Sunday, June 12, 2016

A LONG POST-- Venezuela: It will happen here.

For those of you not dialed in to the world news (no offense intended, USA news outlets are notorious for the ostrich syndrome), there's a massive problem in Venezuela. It's been building for a few years, but like the story of the frog in the water...the heat turned up ever so slowly until the frog died; in our scenario the people of Venezuela are getting there too.

Venezuela is a cautionary tale for those willing to listen. Sadly, like the Venezuelan people, too often we will think it doesn't apply to us, or it can't happen "here." This adds truth to the saying "those who don't learn from history are condemned to repeat it."

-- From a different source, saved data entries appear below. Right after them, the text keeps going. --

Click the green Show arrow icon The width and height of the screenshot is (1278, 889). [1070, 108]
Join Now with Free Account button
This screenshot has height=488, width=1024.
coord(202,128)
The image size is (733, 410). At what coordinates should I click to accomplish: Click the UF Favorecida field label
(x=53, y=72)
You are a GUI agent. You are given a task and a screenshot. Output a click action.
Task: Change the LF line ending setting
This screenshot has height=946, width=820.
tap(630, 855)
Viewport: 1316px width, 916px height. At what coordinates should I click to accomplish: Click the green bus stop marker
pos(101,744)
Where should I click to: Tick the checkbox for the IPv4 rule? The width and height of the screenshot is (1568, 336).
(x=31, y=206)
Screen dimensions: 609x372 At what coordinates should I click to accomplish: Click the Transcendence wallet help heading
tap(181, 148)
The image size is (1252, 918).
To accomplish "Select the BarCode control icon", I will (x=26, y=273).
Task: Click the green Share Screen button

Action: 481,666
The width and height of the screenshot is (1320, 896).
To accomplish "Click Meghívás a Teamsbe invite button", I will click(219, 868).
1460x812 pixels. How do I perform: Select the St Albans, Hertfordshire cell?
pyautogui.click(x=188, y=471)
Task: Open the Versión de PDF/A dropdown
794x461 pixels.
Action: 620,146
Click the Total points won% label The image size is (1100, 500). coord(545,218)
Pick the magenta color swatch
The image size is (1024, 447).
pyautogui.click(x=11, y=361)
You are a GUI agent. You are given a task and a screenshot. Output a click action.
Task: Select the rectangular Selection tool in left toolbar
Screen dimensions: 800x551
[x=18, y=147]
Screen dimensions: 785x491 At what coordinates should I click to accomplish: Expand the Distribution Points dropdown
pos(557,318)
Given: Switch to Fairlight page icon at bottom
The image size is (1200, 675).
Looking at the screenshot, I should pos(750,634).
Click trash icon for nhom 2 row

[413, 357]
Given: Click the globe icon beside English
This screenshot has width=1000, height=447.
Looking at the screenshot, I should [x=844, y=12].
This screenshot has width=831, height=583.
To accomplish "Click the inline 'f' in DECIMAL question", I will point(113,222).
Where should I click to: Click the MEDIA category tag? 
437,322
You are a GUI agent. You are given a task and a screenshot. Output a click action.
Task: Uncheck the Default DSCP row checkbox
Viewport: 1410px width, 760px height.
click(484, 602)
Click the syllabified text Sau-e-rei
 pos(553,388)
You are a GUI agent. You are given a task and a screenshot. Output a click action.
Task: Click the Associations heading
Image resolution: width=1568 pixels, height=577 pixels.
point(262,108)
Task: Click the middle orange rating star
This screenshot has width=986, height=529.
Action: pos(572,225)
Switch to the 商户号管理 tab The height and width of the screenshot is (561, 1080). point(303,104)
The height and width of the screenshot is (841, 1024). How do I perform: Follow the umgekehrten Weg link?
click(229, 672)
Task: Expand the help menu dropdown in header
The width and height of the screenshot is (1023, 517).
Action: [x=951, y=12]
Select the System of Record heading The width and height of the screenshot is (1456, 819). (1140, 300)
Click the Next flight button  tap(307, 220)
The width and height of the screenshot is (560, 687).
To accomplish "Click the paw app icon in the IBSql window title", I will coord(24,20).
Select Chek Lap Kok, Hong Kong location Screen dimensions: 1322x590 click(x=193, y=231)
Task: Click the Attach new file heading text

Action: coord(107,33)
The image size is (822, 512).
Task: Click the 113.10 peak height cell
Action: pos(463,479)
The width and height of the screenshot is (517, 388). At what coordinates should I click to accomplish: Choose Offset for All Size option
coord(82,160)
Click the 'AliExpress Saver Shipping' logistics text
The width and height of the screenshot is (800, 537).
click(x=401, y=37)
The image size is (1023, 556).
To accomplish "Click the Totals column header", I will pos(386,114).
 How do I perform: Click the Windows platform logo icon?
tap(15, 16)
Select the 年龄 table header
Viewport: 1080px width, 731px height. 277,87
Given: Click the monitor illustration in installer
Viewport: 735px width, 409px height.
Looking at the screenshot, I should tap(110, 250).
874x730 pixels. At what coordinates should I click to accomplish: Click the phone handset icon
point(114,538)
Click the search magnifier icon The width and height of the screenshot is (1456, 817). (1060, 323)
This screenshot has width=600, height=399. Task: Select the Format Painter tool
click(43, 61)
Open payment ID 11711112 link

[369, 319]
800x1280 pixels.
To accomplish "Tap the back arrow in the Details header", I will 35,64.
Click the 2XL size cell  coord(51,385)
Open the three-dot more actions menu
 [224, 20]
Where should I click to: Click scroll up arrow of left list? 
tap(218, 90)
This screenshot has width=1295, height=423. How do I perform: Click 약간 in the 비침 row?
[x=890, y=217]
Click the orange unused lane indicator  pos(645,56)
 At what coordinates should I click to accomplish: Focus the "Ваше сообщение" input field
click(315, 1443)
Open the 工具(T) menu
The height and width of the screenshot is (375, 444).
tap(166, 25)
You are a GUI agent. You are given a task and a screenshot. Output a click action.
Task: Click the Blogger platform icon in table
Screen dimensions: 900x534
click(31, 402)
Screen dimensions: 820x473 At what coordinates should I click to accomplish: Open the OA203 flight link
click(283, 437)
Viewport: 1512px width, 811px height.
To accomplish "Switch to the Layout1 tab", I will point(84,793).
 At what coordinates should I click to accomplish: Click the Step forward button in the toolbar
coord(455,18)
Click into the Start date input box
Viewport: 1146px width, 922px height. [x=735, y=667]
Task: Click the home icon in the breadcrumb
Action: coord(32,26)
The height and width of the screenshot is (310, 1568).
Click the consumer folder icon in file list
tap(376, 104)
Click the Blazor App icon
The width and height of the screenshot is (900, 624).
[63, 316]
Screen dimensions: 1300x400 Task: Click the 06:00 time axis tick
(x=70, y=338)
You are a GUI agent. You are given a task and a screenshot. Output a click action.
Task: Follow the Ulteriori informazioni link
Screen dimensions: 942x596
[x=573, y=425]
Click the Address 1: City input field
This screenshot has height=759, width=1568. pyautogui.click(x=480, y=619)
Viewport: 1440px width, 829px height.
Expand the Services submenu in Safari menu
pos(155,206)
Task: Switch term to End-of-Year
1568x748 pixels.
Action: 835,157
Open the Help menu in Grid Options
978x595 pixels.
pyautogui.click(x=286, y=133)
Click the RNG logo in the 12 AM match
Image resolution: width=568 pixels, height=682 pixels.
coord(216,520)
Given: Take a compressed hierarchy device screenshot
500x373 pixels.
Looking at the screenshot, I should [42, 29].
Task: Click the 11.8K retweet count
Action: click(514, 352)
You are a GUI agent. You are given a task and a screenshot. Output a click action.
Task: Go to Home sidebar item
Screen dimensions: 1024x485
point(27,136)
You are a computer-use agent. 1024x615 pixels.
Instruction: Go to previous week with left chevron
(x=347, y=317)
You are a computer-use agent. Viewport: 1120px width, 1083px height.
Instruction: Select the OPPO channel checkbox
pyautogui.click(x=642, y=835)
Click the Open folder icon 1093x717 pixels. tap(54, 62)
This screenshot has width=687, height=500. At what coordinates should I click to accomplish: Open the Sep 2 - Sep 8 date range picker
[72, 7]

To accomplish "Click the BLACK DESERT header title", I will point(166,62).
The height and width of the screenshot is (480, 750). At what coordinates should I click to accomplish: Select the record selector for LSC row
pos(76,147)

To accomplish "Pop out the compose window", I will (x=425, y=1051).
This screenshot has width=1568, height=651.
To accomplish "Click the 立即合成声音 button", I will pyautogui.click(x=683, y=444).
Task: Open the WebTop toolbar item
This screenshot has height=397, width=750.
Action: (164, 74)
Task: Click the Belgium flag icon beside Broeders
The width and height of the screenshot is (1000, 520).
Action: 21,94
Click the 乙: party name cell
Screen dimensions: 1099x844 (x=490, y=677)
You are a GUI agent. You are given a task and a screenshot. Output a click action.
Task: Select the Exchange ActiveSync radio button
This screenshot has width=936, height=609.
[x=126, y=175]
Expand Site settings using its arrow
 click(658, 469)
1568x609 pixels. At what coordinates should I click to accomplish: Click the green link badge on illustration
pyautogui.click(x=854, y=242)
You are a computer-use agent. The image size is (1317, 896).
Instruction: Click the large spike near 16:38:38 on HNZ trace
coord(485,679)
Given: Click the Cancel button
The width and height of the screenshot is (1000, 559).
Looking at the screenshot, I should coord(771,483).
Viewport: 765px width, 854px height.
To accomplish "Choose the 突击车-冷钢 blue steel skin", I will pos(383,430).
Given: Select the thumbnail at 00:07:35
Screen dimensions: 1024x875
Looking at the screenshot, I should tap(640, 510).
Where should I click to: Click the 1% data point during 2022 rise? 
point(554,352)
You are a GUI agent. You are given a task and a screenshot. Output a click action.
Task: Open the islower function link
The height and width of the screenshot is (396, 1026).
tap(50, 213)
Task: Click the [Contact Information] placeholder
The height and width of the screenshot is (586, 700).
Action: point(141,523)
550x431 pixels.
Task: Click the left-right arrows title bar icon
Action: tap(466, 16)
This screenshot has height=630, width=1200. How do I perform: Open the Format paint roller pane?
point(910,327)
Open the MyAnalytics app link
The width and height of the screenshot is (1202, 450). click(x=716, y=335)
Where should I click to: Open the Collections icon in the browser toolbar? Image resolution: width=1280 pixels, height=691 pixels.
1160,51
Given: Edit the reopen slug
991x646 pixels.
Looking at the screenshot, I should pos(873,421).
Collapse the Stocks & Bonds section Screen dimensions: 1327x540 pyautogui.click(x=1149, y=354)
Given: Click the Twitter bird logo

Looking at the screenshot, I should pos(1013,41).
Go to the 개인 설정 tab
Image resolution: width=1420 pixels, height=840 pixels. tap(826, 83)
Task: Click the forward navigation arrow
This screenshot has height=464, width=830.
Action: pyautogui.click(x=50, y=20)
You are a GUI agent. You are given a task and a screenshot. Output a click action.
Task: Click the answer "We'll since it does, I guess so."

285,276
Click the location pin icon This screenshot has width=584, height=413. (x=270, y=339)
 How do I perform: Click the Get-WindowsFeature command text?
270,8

Venezuela only a few short years ago was a cash flush beautiful country. A democracy. Goods and services brimming, stores and merchants overflowing with success. The Venezuelan people had not a care in the world.

Enter the socialist 'president' Hugo Chavez. Using his 'executive order' powers he instilled policies which had a bad effect (the lukewarm water) on the economy: social programs which required massive funding (taxes) by the private sector, a currency control board which limited the amount of foreign (translation: US) dollars a person could legally have in their possession, dictating to farmers what they could and couldn't plant, buy or sell which increased dependency on imports (vs buying 'local.') However, the economic world still turns on US dollars, and since Chavez refused to pay in US dollars, importers who were willing to accept Venezuelan currency dropped dramatically.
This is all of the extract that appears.